After succouring the sumptious fish head curry dishes at Hameed's, you ought to give the Italian lady a whorl...
Jalan Sungai Besi.
According to dSaints Education, some of the best fish head curry in Kuala Lumpur can be found here. Said dSaints: "Fish head off Jalan Sungai Besi; just past Won Ton Mien, turn left right after BP. Three shops clumped together. All look dilapidated but don't worry. Don't know what type of fish they get their heads from, but I suspect fresh water fish. Hot sauce fish head to die for. Extremely reasonable prices."
Kg Attap. Masak Masak writes: "I love the Kampung Attap area which isn't really a kampung as you don't see village houses like Kampung Baru but was known instead as an area for police accomodation. Although the area is very run down, I often go there as I have two favourite stalls: this one that serves yummy ayam madu (Malay for honey chicken) and fish head curry and another one that serves excellent fried chicken. Another plus point about Kampung Attap is the excellent frozen food specialist, Lee's Frozen Food which sells all kinds of frozen meat and seafood at reasonable prices.
"The stall has been in business for almost twenty years and moved in to this premises since 1992. Usually you queue up and order your food from this man who will cut the fried chicken for you and pour the sticky honey sauce flavoured with spices. If you are not eating chicken due to the bird flu scare, you can also choose from large squids, fried fish and mutton curry.
"I had a plate of ayam madu, my favourite which comes with two kinds of vegetables: the curry vegetables which is taken from the same pot of the fish head curry and the bean sprouts and spinach. You also get a handful of crackers with the meal. Excellent stuff which only set me back by RM4.20.

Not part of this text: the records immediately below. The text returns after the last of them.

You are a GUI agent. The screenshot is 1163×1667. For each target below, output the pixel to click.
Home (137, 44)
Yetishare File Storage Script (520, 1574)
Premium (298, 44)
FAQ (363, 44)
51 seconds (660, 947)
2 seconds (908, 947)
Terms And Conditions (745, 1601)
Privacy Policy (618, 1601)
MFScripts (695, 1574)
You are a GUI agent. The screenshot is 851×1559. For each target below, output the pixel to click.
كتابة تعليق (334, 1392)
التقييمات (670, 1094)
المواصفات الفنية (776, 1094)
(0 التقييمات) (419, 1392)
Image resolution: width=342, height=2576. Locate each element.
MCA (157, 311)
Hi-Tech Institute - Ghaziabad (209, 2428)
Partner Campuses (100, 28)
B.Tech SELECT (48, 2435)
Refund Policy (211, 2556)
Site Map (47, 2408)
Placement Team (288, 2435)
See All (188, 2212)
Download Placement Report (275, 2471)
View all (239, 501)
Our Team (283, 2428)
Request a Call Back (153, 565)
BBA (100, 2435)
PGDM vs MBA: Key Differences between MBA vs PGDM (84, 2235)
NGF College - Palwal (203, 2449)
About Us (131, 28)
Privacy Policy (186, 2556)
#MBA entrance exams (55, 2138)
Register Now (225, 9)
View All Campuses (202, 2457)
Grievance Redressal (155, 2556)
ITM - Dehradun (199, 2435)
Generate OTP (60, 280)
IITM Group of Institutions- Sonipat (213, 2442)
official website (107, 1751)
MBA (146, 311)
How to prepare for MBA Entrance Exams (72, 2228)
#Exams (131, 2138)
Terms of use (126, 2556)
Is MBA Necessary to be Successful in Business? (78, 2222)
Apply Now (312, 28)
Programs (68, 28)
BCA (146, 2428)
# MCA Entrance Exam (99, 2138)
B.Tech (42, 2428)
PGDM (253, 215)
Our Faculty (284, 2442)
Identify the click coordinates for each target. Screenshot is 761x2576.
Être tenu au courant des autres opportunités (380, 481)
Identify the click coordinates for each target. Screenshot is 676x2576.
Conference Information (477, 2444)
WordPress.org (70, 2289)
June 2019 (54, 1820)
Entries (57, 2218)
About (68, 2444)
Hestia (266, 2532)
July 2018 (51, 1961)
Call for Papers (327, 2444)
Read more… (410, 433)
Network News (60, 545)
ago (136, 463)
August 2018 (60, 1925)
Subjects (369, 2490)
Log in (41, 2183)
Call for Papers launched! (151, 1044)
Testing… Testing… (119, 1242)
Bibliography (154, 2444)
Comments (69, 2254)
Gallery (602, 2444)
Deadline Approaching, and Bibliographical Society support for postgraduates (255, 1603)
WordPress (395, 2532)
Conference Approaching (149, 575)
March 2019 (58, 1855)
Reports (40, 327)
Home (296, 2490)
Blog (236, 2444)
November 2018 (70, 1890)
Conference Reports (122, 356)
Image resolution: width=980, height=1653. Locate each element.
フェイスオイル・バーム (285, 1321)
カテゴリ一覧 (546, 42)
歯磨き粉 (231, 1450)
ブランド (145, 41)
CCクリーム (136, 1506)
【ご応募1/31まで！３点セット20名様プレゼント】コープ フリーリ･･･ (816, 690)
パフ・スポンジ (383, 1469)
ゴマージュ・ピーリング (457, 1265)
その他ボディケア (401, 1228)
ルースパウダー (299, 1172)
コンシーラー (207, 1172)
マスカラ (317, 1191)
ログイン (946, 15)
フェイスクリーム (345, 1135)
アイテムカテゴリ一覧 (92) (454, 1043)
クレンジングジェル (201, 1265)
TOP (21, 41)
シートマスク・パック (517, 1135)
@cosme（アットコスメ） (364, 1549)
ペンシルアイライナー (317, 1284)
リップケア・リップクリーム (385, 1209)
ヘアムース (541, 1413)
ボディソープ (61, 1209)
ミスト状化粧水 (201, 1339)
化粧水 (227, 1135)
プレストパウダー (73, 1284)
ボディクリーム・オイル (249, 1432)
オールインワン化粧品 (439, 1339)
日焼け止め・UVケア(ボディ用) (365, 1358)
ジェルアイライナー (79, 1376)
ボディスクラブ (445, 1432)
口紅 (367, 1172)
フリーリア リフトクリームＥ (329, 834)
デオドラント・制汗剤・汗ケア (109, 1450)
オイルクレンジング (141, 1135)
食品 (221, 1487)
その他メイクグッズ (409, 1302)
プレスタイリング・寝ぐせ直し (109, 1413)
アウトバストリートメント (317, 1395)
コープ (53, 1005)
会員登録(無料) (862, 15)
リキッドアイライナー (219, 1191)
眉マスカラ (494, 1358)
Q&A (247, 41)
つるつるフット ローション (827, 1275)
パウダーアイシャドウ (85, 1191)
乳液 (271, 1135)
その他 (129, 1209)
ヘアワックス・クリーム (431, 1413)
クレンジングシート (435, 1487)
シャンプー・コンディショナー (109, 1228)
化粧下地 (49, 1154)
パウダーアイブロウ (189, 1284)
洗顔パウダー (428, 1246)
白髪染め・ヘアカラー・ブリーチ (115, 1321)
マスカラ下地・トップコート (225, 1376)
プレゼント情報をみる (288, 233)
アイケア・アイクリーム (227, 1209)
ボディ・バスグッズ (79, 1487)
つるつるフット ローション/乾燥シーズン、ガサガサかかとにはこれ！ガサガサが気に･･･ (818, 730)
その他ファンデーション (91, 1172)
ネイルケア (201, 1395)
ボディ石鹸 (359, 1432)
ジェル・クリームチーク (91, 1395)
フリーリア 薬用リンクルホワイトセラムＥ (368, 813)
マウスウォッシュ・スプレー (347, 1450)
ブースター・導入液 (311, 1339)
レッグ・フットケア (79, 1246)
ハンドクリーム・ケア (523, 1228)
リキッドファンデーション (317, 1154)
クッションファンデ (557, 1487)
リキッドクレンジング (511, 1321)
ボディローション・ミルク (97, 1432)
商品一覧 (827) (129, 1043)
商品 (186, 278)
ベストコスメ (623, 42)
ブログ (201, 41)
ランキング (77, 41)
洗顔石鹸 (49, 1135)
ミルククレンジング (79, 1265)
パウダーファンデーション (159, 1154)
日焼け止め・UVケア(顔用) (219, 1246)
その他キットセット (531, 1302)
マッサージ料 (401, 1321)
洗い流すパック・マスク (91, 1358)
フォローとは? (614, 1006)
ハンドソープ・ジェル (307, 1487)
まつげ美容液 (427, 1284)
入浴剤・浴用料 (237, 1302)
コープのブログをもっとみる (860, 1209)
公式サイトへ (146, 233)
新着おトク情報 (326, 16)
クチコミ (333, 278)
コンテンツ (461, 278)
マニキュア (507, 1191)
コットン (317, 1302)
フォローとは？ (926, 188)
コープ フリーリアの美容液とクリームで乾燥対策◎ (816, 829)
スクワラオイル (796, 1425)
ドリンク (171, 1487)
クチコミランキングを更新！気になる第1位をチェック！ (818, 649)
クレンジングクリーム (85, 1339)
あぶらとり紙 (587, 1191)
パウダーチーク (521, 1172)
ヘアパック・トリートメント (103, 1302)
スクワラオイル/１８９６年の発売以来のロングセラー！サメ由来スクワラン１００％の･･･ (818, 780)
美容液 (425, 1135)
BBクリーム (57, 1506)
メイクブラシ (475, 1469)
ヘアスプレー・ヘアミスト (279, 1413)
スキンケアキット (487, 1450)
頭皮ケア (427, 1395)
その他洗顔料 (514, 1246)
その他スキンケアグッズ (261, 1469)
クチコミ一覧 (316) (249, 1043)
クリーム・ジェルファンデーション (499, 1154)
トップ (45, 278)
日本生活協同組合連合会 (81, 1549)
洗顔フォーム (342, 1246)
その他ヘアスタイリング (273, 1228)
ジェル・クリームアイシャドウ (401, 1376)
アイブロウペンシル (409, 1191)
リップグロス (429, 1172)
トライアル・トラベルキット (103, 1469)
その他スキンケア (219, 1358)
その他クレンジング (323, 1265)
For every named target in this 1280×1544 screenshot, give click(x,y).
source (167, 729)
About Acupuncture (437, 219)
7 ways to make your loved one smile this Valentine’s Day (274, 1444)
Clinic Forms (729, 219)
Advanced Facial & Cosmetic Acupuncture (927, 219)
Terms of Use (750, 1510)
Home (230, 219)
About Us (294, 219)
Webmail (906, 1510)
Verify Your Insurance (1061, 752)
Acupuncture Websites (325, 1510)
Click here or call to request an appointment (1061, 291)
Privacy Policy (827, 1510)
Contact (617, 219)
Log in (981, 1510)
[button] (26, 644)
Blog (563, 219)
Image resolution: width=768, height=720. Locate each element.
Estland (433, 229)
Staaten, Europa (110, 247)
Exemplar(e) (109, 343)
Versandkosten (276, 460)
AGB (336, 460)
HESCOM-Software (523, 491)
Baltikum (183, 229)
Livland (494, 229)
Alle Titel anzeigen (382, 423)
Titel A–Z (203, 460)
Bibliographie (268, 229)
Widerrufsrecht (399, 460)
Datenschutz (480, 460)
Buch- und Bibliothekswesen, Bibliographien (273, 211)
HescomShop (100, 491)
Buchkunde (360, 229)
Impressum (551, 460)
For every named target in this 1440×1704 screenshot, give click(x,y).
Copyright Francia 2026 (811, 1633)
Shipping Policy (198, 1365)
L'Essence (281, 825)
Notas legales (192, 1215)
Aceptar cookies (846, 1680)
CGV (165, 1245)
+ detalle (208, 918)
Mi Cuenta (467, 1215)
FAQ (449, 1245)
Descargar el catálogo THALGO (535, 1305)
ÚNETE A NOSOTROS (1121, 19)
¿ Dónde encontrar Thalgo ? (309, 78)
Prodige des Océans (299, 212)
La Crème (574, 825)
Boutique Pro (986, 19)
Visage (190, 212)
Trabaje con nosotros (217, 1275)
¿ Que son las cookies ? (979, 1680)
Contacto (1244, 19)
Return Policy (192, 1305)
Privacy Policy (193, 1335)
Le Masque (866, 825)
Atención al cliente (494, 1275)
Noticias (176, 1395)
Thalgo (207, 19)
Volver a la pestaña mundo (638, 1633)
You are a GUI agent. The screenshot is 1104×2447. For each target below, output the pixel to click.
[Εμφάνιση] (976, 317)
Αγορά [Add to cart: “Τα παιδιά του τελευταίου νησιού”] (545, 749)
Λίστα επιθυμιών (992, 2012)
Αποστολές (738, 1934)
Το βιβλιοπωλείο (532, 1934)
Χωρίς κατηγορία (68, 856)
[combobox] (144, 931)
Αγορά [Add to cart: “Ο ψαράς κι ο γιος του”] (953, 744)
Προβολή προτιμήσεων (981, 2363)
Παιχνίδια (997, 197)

"The enormous fish head curry (order only when you have a horde of hungry friends with you) is from a large type of fish known as ikan merah in Malay (sorry I have no idea what it's called in English) and each plate costs about RM40 (price may vary due to the size) . The guy who ladles up the fish head curry is a real expert as he fishes inside the large metal pot to dig out the fish head which is hidden by the vegetables in the curry.
"(This place is only open from 11 am to 3 pm from Mondays to Saturdays. The shack is just at the corner of Jalan Kg Attap and can be seen from Federal Highway. If coming from Federal Highway, take the road towards the Palace and swing left at the sign that says Kg Attap, turn left into Kg Attap at the Chinese Assembly Hall and go straight all the way, the stall is on your left hand side. It's advisable to park at the back near the flats as if you don't get a space in front, you will end up at the highway again)..."
Restaurant Hameed's: Johor Bahru City Square, J3-05, Level 3. Phone: 607-226 0486.
Indian-Muslim food has never been so scrumptious! This place boasts the infamous curry fish head, nasi briyani, chicken curry, chicken kurma, chicken kashmir, mutton mysore, medan beef, prawns, crabs, cuttle fish, penang rojak, soup, roti canai and murtabak.